* **TASK TO CARRY OUT**
Write out again the lines of the material from the line with "The image size is (738, 410)." up to and including the line with "Action: [31, 504]", keeping the wording unchanged. Leave the pictures out.

(Screen grounding examples)
☆ ☆ ☆

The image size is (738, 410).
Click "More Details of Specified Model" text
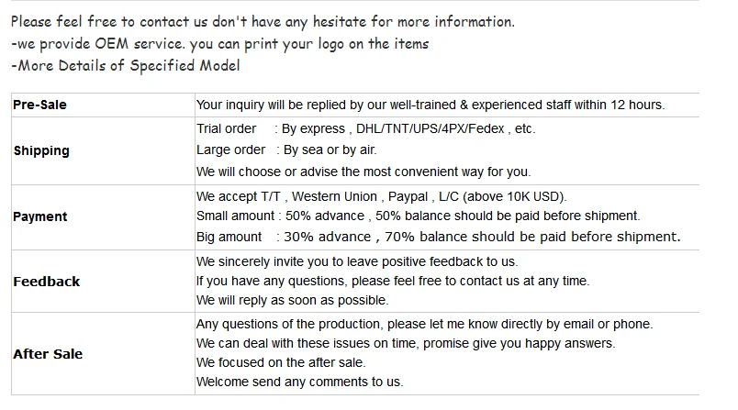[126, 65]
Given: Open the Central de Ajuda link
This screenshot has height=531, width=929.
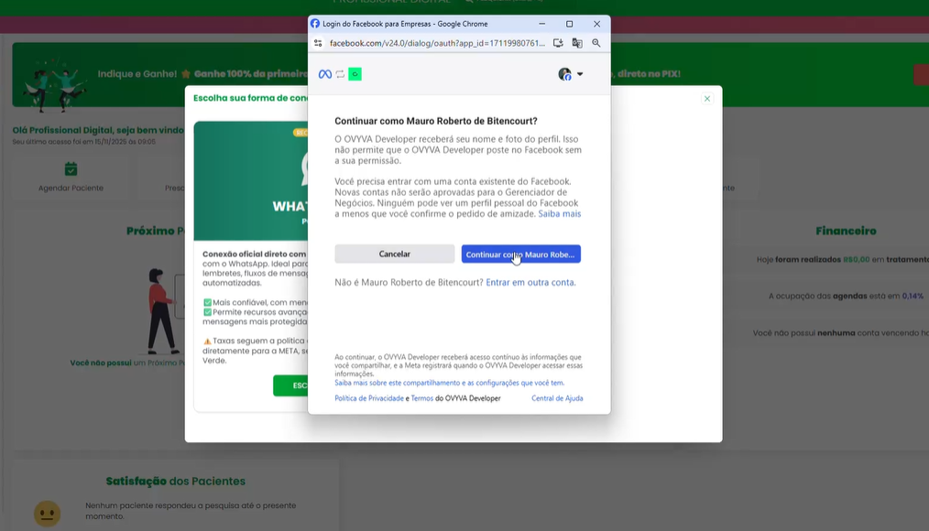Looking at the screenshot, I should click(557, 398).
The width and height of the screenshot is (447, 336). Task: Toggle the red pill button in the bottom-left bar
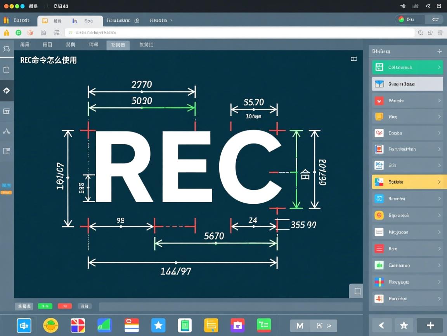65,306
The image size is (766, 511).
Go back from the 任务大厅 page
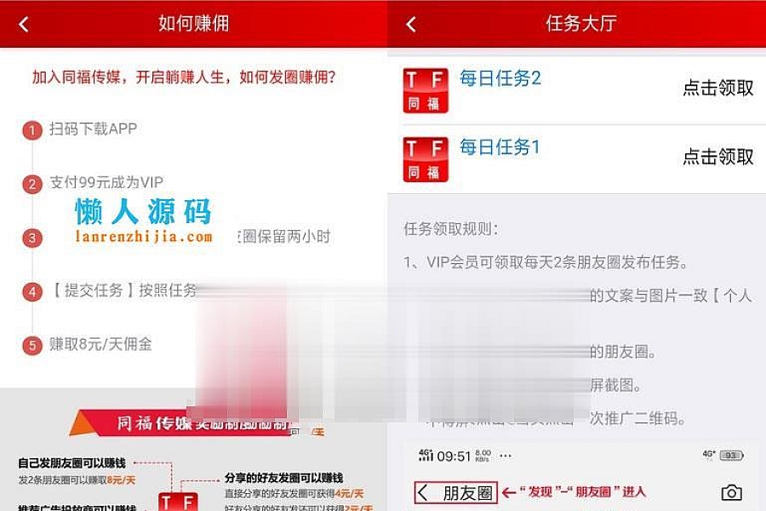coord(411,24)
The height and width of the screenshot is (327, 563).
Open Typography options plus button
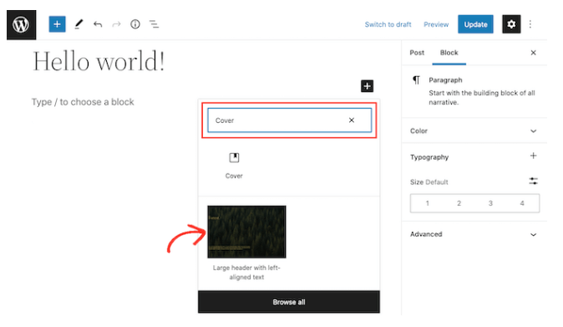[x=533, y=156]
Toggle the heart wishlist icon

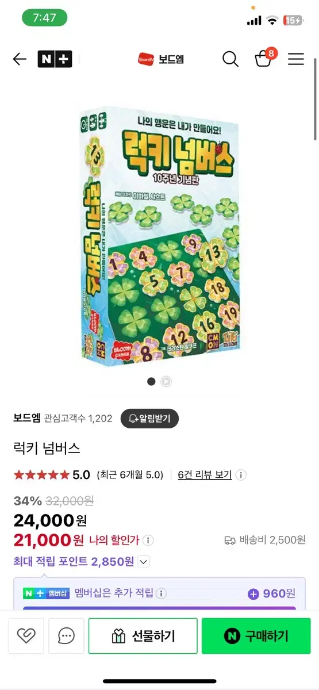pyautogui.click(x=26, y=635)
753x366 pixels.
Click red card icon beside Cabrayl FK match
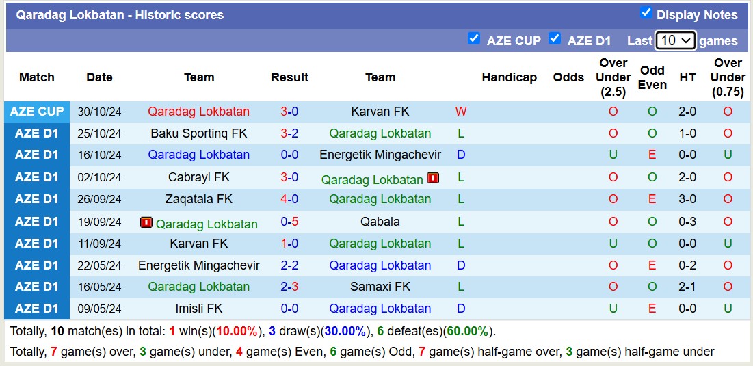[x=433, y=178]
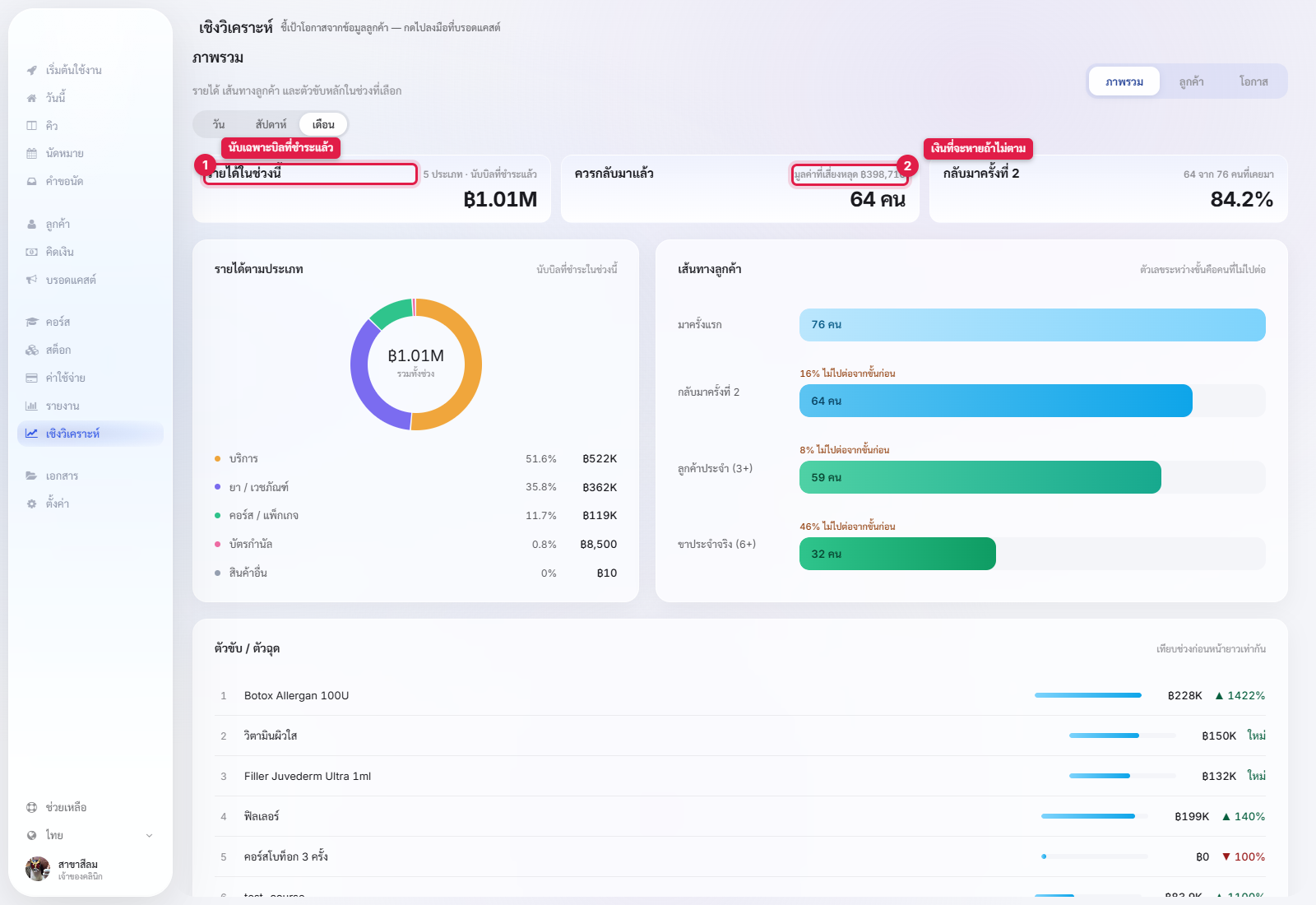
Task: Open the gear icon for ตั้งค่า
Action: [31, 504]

☆ ☆ ☆

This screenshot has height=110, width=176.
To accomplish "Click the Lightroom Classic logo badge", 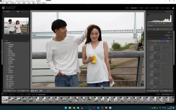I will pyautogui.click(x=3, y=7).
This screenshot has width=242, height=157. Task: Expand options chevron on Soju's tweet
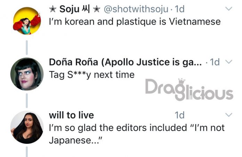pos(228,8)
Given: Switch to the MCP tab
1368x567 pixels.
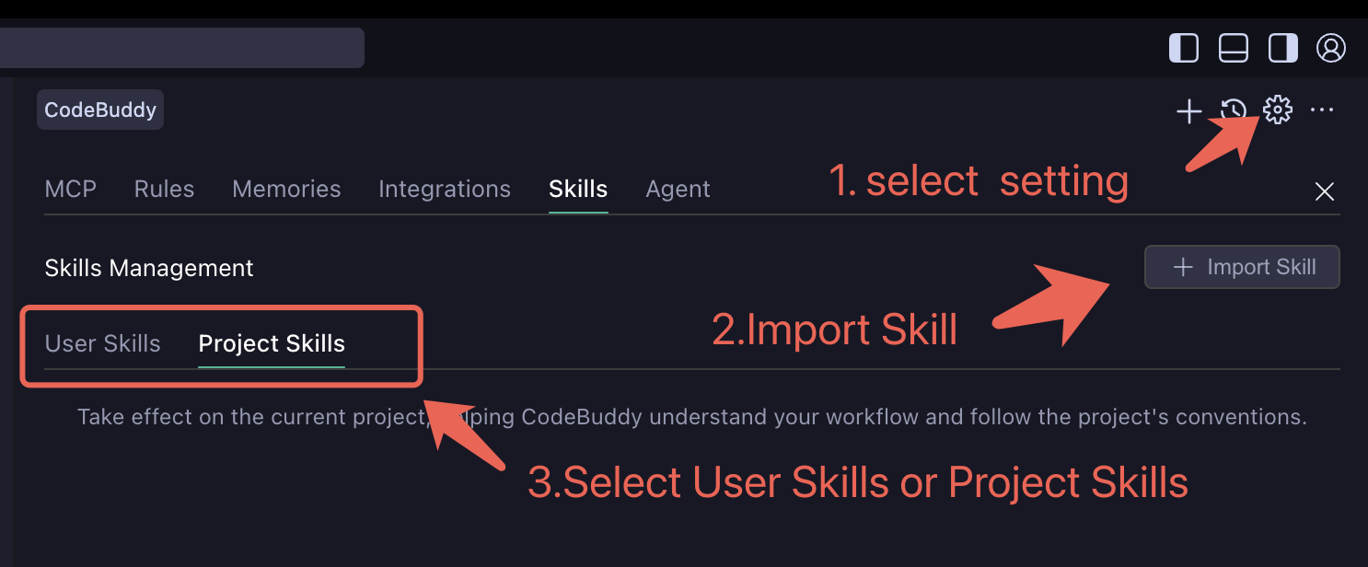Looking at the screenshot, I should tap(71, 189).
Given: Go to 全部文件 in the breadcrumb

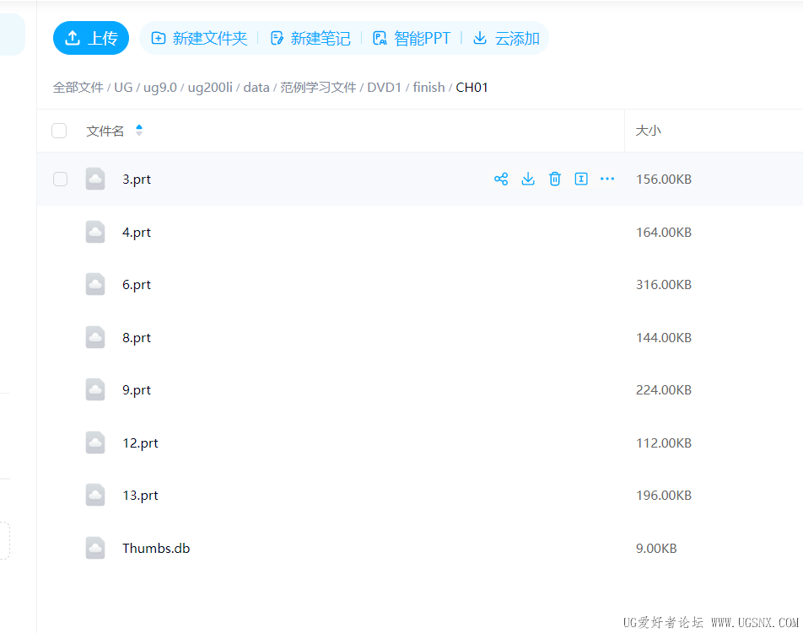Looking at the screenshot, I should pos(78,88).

☆ ☆ ☆

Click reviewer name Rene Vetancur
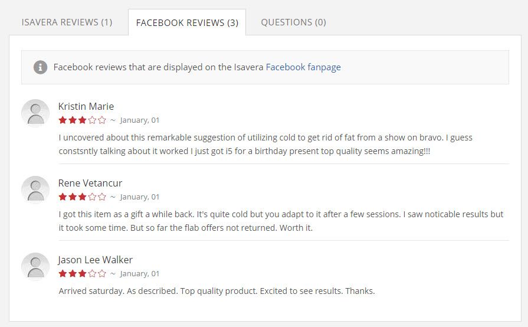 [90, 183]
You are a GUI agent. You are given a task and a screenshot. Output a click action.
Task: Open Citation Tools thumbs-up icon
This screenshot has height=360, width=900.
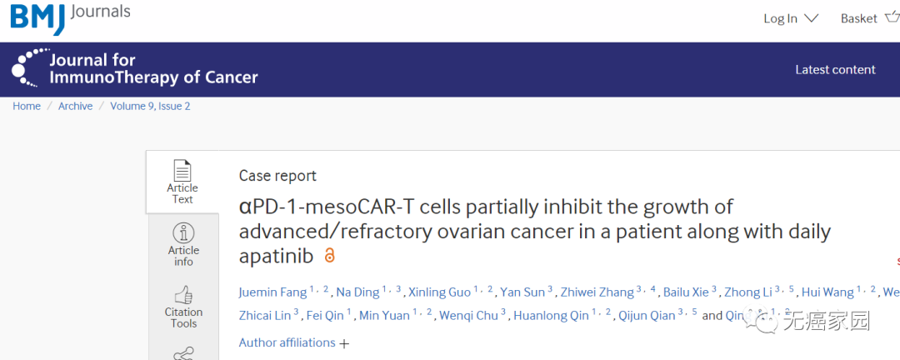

☆ ☆ ☆

* **THE RESPONSE**
The image size is (738, 410).
Click "More Details of Specified Model" text
[126, 65]
Given: Open the Central de Ajuda link
This screenshot has height=531, width=929.
Looking at the screenshot, I should click(557, 398).
The width and height of the screenshot is (447, 336). Task: Toggle the red pill button in the bottom-left bar
65,306
The image size is (766, 511).
Go back from the 任务大厅 page
coord(411,24)
The height and width of the screenshot is (327, 563).
Open Typography options plus button
[x=533, y=156]
Toggle the heart wishlist icon

pyautogui.click(x=26, y=635)
753x366 pixels.
Click red card icon beside Cabrayl FK match
[x=433, y=178]
Task: Open the gear icon for ตั้งค่า
Action: [31, 504]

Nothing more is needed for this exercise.